Rows showing where targets appear:
--------------------------------

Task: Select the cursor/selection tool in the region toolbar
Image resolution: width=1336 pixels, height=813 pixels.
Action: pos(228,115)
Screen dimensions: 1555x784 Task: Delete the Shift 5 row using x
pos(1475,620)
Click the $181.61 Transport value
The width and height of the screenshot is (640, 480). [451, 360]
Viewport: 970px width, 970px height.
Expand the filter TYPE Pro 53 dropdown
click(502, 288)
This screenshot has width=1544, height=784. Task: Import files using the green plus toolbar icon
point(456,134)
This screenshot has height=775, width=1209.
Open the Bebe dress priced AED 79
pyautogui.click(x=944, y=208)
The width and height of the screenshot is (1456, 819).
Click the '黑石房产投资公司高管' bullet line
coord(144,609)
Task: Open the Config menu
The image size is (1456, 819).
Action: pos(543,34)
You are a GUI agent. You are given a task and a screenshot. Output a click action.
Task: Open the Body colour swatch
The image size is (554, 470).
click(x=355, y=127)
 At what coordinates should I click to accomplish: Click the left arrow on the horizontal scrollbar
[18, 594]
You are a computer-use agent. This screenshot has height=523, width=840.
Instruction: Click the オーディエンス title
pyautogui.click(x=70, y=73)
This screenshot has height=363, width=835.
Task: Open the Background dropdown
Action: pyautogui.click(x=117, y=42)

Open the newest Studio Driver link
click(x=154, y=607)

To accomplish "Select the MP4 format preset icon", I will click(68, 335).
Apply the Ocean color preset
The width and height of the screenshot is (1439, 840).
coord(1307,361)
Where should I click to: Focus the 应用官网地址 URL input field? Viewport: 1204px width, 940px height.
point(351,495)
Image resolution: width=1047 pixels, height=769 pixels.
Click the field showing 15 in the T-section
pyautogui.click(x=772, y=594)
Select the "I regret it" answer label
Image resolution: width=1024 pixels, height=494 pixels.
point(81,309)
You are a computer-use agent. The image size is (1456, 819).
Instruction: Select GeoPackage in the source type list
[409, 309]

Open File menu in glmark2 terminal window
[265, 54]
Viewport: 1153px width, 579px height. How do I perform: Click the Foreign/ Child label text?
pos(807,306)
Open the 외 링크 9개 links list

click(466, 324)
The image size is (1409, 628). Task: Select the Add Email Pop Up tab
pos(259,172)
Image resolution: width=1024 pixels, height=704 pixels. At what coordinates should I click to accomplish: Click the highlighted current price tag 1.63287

--------------------------------

→ YOUR INSTRUCTIONS:
Copy out every line of the listing, requests included, between the line containing "The width and height of the screenshot is (1456, 819)." and the line containing "click(x=355, y=127)", inclusive. Increase each click coordinate in the answers by 148.

→ FULL OUTPUT:
The width and height of the screenshot is (1456, 819).
Click the '黑石房产投资公司高管' bullet line
coord(292,757)
Task: Open the Config menu
The image size is (1456, 819).
Action: pos(691,182)
You are a GUI agent. You are given a task and a screenshot. Output a click action.
Task: Open the Body colour swatch
The image size is (554, 470).
click(x=503, y=275)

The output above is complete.